EXERCISE TASK
From the lines below, copy each one that contains the string "button".

Records
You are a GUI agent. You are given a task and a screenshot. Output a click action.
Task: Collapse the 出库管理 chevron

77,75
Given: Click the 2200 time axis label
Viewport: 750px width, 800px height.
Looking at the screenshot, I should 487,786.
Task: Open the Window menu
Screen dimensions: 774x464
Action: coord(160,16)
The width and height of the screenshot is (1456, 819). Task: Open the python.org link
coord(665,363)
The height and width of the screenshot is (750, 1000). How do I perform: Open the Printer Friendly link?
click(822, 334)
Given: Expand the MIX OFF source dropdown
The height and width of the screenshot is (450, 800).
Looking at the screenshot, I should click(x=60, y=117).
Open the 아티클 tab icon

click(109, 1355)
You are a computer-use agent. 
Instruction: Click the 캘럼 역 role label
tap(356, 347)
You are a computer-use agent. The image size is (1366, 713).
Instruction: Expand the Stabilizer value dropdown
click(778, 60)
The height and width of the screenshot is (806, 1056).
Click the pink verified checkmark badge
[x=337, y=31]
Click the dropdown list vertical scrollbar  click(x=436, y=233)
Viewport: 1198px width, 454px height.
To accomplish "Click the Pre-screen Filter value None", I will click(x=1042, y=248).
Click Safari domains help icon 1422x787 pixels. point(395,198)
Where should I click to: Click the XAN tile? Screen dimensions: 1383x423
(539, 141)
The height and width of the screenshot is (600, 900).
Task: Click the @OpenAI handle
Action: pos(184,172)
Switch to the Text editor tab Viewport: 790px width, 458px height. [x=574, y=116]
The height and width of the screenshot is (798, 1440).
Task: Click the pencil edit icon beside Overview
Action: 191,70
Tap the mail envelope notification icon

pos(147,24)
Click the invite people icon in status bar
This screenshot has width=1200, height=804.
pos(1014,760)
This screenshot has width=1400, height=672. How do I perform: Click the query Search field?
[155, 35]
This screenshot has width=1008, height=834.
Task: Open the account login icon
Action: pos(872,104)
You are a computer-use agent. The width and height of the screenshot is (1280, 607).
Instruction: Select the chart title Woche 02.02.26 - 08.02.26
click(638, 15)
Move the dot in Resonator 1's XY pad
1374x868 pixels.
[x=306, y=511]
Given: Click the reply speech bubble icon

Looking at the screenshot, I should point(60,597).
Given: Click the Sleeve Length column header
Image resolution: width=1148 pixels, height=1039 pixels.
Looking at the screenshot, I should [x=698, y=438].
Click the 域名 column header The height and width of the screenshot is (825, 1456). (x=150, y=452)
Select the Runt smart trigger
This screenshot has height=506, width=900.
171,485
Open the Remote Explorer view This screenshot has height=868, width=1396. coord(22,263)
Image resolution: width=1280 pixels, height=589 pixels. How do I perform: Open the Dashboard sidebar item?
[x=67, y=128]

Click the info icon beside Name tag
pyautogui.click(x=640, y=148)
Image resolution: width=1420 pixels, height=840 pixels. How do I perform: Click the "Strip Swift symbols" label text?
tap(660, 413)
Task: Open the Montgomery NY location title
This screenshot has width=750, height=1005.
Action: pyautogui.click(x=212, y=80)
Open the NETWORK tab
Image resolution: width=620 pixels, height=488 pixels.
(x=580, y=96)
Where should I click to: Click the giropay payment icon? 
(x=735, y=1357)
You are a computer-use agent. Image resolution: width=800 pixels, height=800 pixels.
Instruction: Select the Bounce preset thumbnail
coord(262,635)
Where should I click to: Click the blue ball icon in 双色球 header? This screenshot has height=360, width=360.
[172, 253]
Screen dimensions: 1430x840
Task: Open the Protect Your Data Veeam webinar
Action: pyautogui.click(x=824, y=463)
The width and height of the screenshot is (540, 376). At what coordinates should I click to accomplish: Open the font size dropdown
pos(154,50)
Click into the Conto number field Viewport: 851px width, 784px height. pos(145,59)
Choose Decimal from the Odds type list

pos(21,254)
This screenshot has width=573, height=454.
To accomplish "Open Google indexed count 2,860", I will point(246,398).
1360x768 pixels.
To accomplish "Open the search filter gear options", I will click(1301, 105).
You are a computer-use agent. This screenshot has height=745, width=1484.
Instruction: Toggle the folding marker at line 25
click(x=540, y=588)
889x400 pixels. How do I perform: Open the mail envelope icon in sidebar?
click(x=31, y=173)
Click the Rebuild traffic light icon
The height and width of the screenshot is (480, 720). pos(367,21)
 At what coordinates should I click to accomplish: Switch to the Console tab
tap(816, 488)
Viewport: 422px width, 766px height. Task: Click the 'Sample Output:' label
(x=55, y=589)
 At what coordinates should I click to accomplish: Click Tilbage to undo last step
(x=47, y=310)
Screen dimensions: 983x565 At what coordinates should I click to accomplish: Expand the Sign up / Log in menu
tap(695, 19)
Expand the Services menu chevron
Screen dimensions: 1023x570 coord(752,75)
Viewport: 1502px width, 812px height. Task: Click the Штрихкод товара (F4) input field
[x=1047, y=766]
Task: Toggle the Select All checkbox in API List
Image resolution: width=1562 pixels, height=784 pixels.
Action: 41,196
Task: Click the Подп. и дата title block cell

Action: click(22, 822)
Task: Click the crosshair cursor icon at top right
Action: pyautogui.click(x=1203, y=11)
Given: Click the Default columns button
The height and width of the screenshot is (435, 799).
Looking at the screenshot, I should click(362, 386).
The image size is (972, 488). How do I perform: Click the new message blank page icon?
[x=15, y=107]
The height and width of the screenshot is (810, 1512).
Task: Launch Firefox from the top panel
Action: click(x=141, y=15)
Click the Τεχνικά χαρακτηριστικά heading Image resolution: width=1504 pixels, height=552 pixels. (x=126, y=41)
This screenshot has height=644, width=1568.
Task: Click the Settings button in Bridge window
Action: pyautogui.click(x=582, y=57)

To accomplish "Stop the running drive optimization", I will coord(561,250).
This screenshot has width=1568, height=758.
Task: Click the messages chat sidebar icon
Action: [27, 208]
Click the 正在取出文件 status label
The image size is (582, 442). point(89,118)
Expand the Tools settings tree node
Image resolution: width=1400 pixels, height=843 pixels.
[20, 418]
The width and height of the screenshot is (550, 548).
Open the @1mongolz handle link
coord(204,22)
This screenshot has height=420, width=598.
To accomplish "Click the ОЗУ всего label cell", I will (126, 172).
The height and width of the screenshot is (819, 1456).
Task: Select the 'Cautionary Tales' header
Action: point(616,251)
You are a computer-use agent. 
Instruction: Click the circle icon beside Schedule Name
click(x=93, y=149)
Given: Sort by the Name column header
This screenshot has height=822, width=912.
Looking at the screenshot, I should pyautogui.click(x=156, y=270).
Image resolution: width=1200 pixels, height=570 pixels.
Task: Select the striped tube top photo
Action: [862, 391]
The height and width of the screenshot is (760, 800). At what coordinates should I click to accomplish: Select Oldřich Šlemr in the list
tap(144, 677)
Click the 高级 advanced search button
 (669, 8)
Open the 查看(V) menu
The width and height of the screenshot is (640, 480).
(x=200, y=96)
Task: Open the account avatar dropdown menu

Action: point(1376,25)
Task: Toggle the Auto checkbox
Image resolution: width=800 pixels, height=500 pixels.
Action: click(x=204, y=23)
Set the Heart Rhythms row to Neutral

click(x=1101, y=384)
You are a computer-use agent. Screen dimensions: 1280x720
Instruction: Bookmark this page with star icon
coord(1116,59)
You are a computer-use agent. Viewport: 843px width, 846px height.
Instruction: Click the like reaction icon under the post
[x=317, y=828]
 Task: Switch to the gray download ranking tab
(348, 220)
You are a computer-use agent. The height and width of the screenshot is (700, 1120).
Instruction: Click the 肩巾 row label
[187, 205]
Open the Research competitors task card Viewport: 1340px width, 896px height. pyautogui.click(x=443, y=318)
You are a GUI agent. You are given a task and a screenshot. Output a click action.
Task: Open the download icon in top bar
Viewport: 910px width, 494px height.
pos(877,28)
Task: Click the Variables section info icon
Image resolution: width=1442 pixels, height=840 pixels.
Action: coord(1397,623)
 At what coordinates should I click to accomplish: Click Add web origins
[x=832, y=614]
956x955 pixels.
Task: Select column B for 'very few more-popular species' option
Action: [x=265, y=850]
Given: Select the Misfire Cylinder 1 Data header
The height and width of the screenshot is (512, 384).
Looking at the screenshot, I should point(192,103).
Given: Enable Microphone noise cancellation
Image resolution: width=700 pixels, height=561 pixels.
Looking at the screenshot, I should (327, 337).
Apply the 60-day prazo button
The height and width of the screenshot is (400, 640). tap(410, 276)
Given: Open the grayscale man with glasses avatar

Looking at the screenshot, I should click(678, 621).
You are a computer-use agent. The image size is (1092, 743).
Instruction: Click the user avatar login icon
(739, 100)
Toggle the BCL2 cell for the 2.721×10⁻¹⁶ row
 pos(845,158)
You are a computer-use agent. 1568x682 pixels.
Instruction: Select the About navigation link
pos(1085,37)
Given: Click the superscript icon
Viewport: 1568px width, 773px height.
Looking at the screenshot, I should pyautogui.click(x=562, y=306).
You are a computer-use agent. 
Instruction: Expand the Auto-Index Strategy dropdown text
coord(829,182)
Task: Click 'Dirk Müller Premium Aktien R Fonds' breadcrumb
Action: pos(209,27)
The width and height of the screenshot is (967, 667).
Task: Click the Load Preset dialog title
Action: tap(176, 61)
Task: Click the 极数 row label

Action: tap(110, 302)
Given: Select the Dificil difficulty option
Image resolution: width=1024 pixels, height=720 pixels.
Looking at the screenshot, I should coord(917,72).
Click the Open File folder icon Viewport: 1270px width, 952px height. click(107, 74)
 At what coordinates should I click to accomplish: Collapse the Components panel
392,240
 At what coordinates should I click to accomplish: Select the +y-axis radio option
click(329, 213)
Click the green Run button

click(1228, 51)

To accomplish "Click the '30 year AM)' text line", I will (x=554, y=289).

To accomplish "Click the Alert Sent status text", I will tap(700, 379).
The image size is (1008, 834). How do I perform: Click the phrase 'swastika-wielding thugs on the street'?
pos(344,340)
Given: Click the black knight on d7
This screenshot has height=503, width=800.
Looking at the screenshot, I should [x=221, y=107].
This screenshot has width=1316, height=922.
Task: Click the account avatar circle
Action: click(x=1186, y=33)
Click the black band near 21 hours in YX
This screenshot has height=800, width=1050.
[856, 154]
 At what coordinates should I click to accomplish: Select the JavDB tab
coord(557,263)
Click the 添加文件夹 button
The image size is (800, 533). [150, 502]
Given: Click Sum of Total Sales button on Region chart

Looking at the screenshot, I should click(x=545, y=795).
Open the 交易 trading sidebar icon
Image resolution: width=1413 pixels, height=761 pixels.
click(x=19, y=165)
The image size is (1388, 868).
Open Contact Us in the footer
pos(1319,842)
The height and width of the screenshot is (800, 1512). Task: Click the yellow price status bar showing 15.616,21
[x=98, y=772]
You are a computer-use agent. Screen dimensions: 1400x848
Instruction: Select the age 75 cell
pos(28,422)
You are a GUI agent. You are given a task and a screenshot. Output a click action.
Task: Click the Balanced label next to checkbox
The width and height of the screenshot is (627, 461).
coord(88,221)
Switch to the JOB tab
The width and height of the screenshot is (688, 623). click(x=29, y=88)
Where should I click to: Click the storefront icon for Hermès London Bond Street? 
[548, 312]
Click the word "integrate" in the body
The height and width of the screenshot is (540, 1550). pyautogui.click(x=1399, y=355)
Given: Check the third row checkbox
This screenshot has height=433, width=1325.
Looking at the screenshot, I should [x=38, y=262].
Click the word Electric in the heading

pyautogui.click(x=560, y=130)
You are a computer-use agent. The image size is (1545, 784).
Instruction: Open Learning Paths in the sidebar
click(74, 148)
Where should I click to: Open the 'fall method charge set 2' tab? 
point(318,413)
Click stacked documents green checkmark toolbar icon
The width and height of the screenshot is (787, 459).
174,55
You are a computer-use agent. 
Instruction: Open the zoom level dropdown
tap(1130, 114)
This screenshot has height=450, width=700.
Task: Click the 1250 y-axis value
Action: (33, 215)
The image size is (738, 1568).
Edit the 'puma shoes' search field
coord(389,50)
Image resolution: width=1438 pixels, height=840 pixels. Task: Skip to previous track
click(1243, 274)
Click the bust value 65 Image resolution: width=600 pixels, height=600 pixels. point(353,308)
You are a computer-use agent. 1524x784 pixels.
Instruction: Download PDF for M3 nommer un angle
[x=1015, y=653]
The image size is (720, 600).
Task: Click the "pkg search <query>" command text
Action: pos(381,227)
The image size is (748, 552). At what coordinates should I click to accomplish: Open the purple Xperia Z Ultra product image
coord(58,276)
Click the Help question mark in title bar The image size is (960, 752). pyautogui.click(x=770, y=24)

FINISHED EXERCISE
Given: Click the Default columns button
Task: Click the Settings button in Bridge window
Click the 高级 advanced search button
Apply the 60-day prazo button
Click the green Run button
Click the 添加文件夹 button
Given: Click Sum of Total Sales button on Region chart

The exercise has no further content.